The new team tackled a variety of problems.

By 2003, the dust issue was solved by building a massive clean room and installing the optics in modular dust-free units. Engineers found new ways to produce the thousands of highly polished pieces of laser glass. A faster way was found to grow high-quality crystals that convert the beams to ultraviolet just before they strike the target.

And with four of the planned 192 beams operating, new tests suggested strongly that when the system was fully operating, enough energy would be produced to — theoretically, at least — achieve ignition.

A new complication
Last year, however, a new complication emerged — not over the laser but the pea-size pellet that contains the hydrogen fuel that will be ignited by the lasers to achieve fusion ignition. Could the pellet be manufactured to the required specifications?
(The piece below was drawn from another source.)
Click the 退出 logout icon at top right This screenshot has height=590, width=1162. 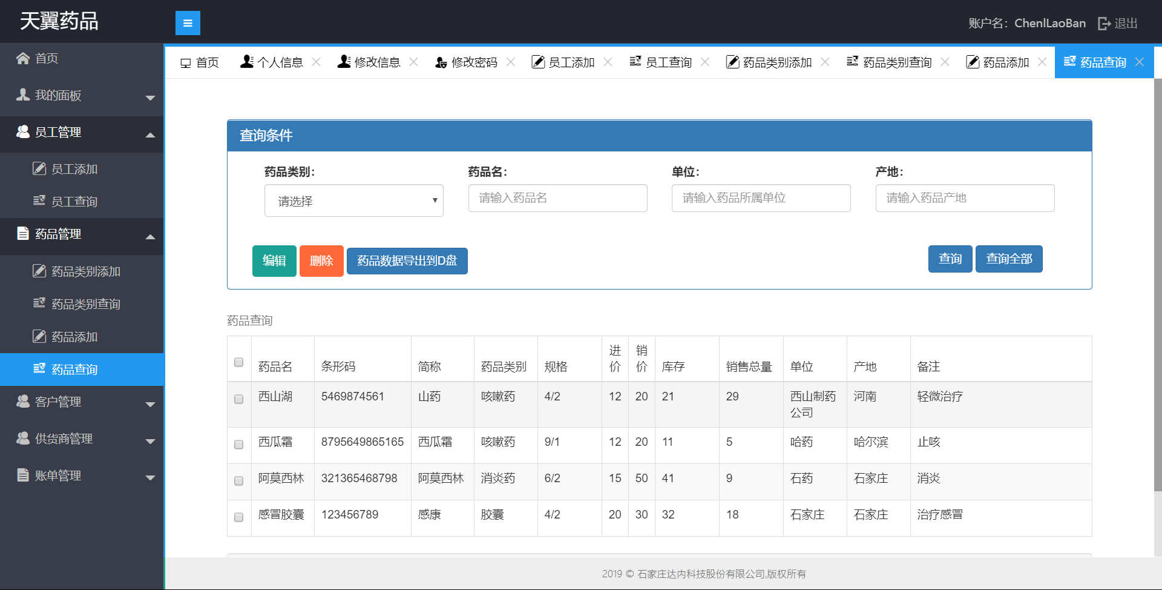1104,23
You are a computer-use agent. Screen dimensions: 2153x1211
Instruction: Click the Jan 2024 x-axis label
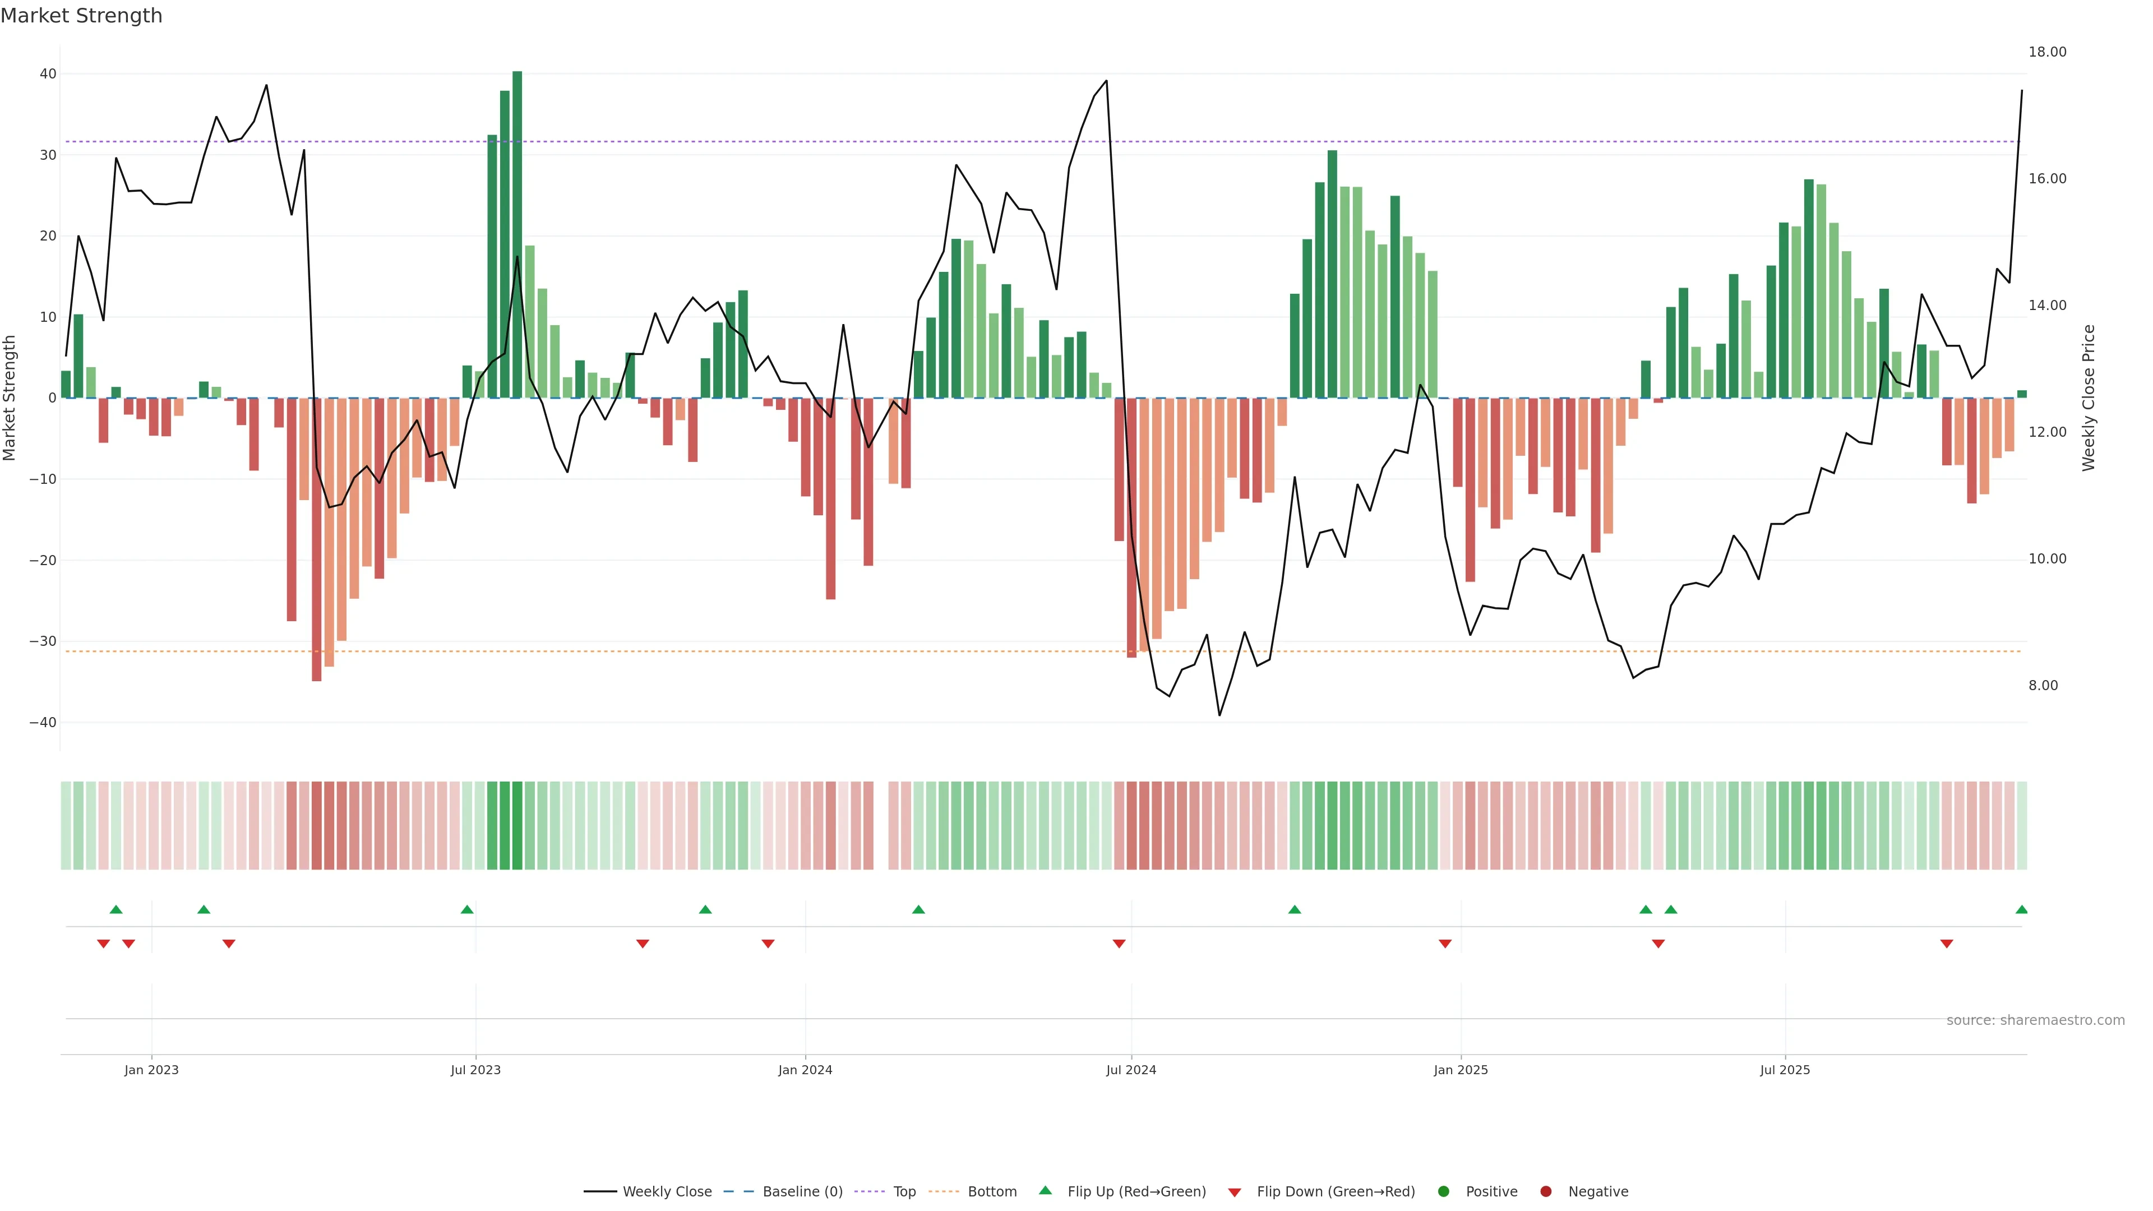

Once its shell was to be made of plastic, but that idea was abandoned. Now the choice is beryllium, a metallic element that can withstand intense heat, is molecularly stable and is a good conductor.

It still is uncertain whether beryllium can be machined to specification, according to technicians who have monitored the program. Last year Congress directed another outside review to report how the development of a beryllium target might affect NIF’s timetable.

Like previous challenges in the project’s history, the beryllium issue will be resolved, Miller and Moses believe.

While the massive laser may one day have a broad range of scientific uses — some not even envisioned by today’s scientists — the immediate focus remains assuring the reliability of the nation’s nuclear arsenal without actually testing the weapons.

“It gives us confidence that the nuclear stockpile stewardship approach will work,” Miller says.